- [Task]: All lines holding the string "item" should be copied from the data below.

(Input records begins)

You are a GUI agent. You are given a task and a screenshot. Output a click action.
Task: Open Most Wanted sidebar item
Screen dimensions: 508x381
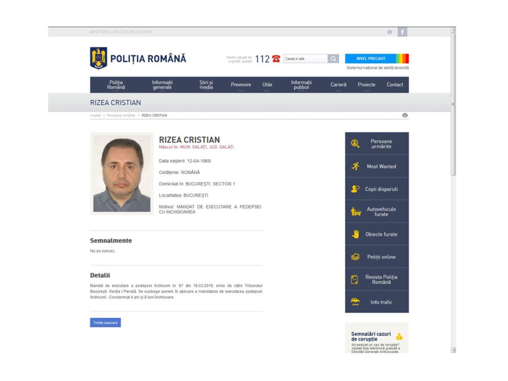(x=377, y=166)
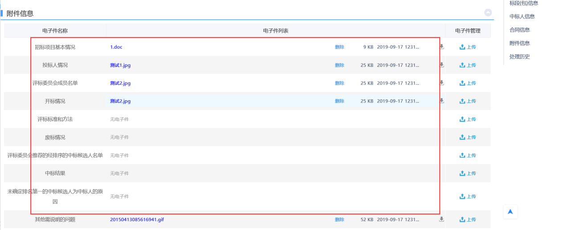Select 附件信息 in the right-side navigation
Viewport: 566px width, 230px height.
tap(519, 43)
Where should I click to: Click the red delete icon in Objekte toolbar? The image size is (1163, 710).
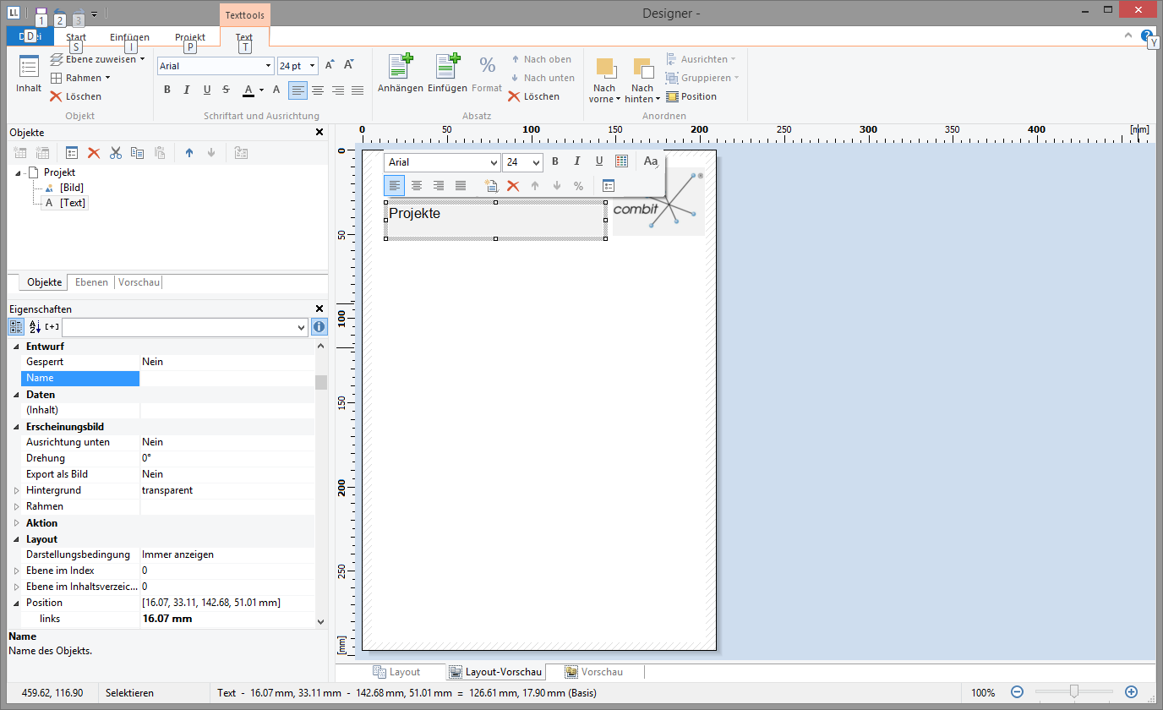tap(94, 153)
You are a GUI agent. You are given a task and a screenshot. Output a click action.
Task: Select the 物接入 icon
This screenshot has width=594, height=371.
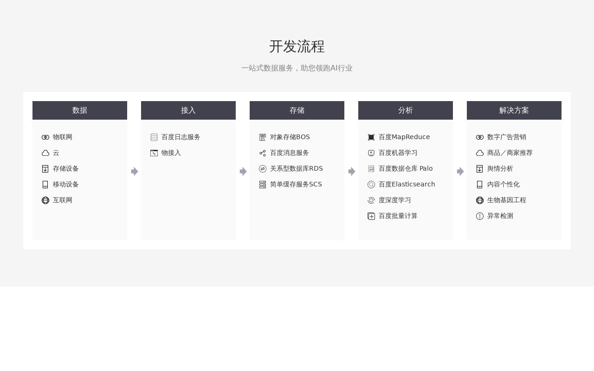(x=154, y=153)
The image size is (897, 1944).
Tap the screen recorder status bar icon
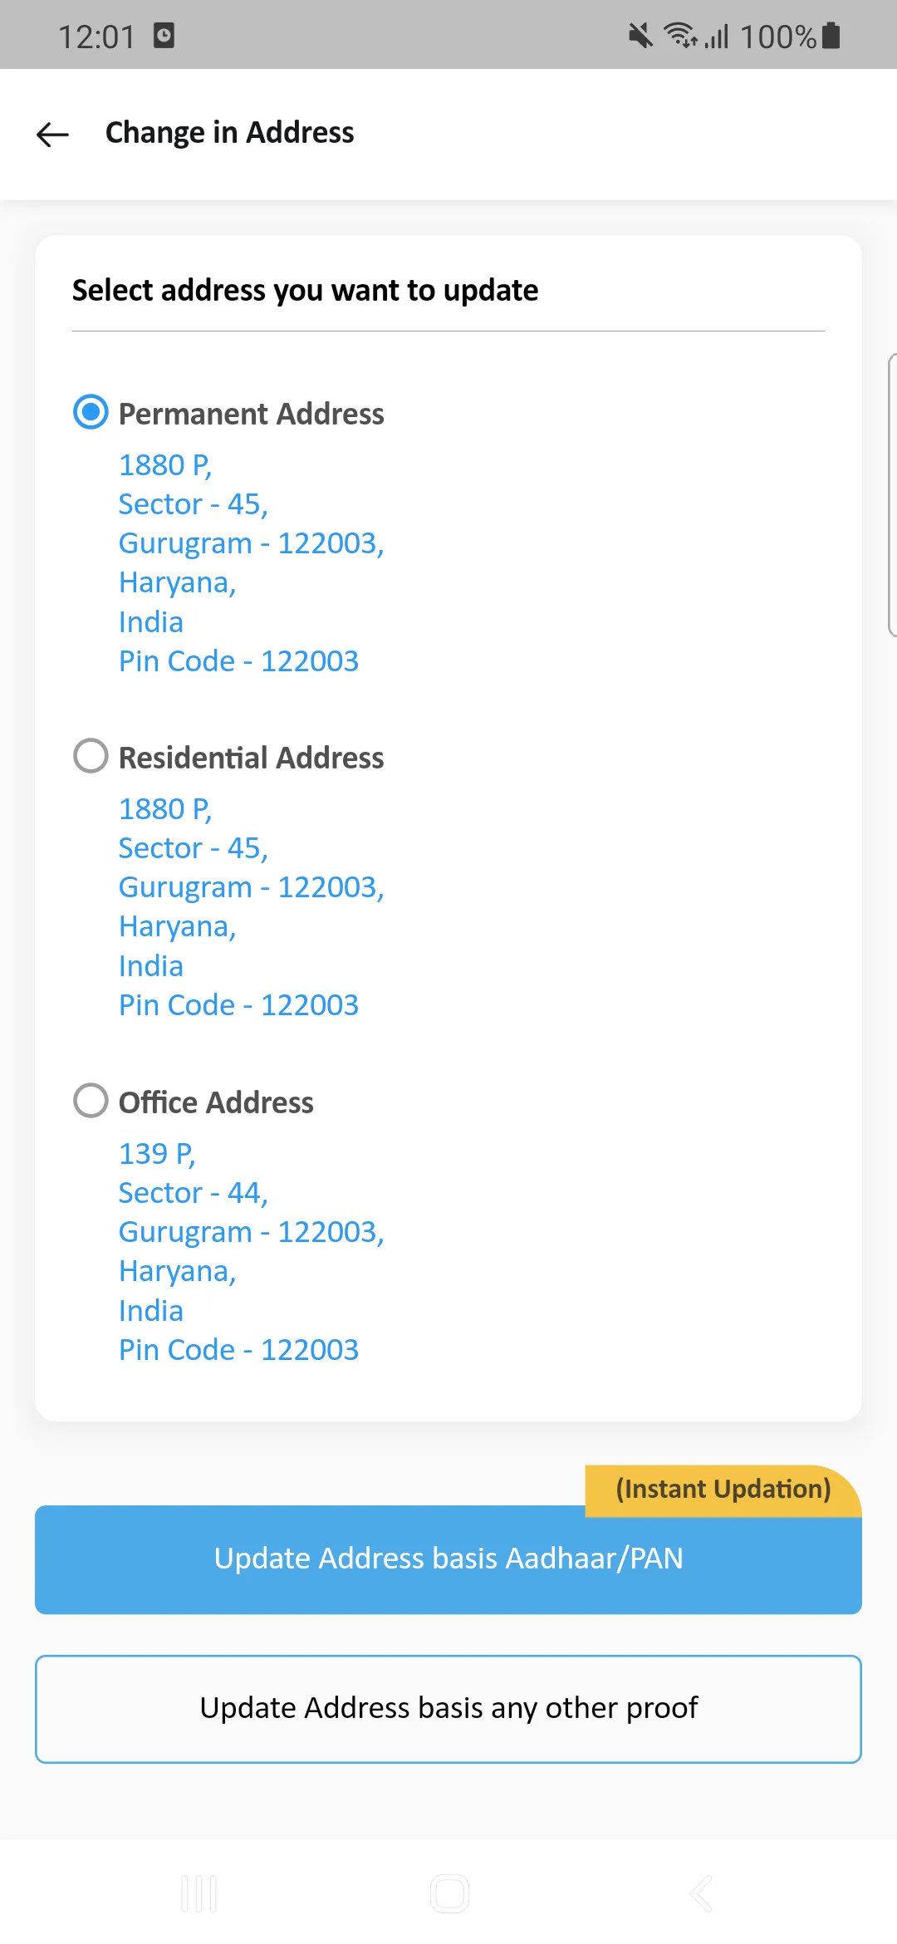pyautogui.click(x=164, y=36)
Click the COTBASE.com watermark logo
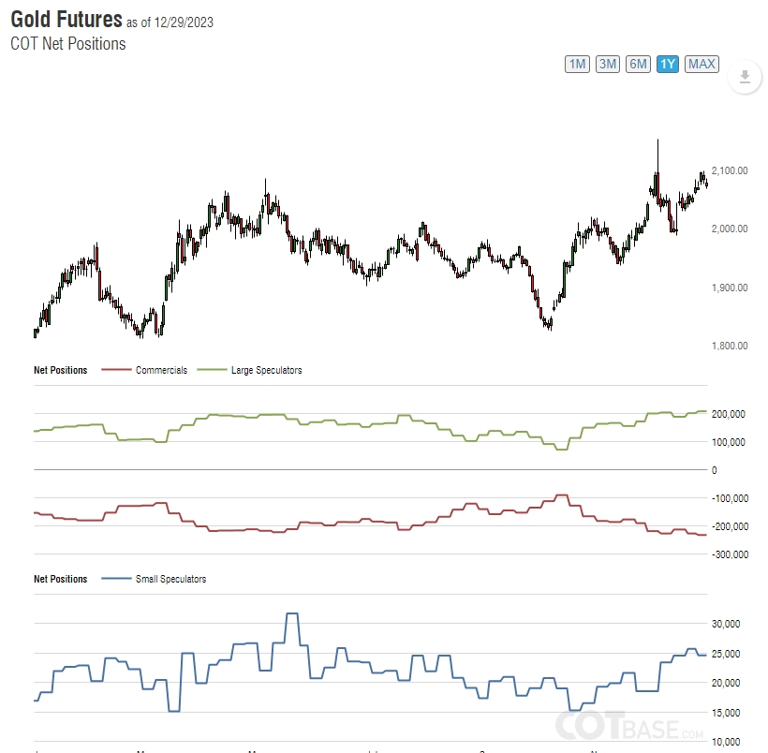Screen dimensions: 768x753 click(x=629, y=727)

(Input records ends)
(Input records begins)

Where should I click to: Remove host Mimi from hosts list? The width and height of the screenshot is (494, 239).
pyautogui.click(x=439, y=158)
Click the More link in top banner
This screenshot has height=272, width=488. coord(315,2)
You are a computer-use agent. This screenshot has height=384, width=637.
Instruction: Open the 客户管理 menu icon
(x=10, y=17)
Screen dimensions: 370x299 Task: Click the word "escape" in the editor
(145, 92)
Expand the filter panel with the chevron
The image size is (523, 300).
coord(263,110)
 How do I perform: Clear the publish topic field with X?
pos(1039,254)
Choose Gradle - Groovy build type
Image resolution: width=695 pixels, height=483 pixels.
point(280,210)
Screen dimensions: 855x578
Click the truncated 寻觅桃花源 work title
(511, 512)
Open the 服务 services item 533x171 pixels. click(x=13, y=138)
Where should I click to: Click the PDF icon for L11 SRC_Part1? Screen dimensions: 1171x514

(Input records ends)

- [Output]:
Task: Open Most Wanted sidebar item
Open the 服务 services item 533x171 pixels. click(x=13, y=138)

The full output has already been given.